Consumers cannot claim input credit, but will benefit if the manufacturers pass on the input credit benefit in the product or service pricing.

Let’s understand input credit with an example. If a manufacturer has a tax payable on the final product (output) of Rs 500 and tax paid on purchases (input) of Rs 300, the manufacturer can claim input credit of Rs 300.This means they need to deposit only Rs 200 in tax.

To claim input credit under GST, a manufacturer must have a tax invoice (of purchase) or a debit note, must have received the goodsservices, tax charged on purchases should have been paid to the government, and the supplier should have filed GST returns.

What changes for pro ospective homebuyers?

Under the GST regime, all under-construction properties will be charged at 12 percent.This excludes any stamp duty and registration charges. The 12 percent rate will not apply to completed and ready-tomove-in projects. Previously, value added tax (VAT) and service tax were charged separately and of different rates.With more seamless input credits, the taxes are likely to be marginally lower under GST.

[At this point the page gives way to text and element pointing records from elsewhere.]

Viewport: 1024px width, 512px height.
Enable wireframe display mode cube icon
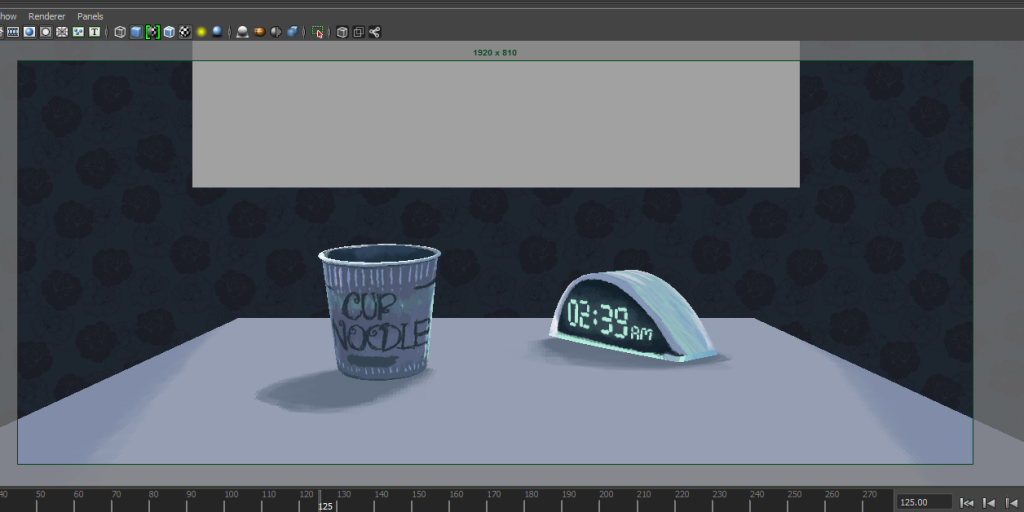click(120, 32)
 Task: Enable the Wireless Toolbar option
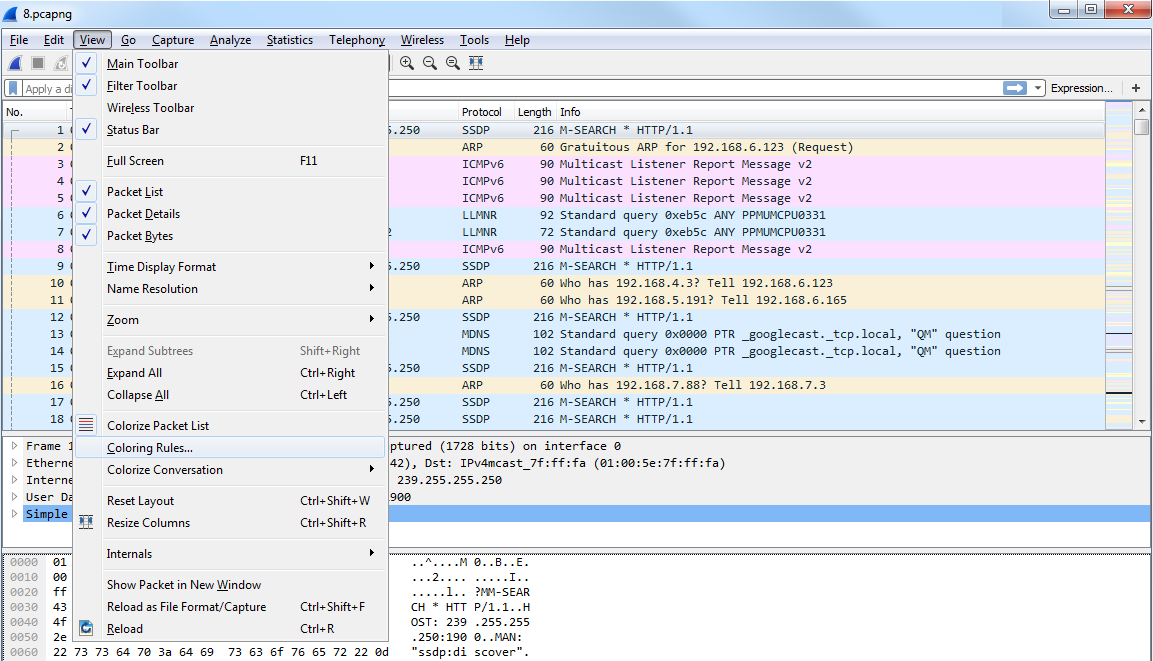150,108
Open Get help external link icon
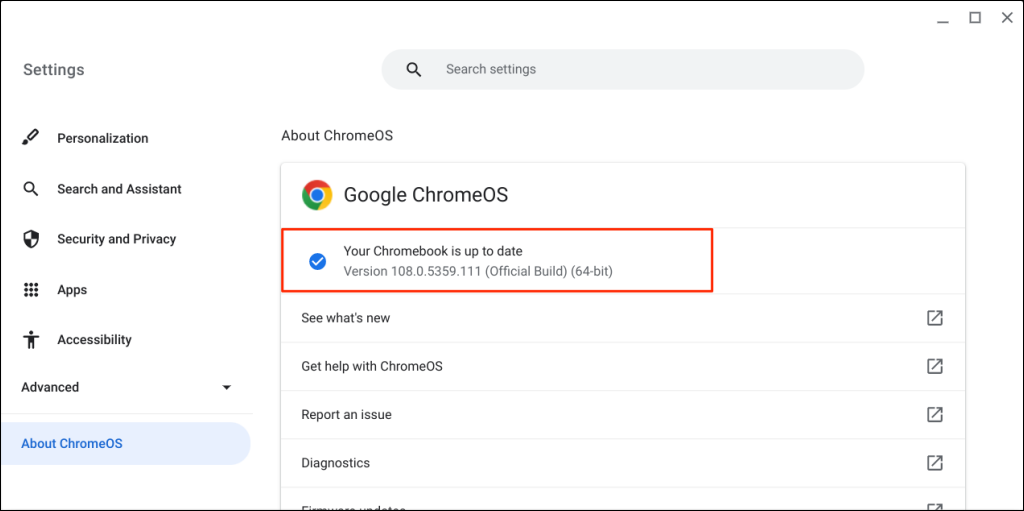The width and height of the screenshot is (1024, 511). coord(934,366)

The impact on property prices under GST will be driven by cost structure land and development costs and to some extent the input credit available under GST passed on to the homebuyer. Homebuyers are expected to adapt quickly to the GST system.People who postponed their property purchases due to uncertainty on benefits of GST will buy the property now.

Does the shift to the GST system affect landlords with rental income?

Rental income is subject to GST and hence rentals are likely to go up. Today, as long as your rental income from all the properties owned by you in India doesn’t exceed Rs 10 lakhs, you are outside the purview of the service tax net.Under GST, the threshold limit for applicability of GST has been raised from Rs 10 lakhs to Rs 20 lakhs and this will provide respite for smaller properties.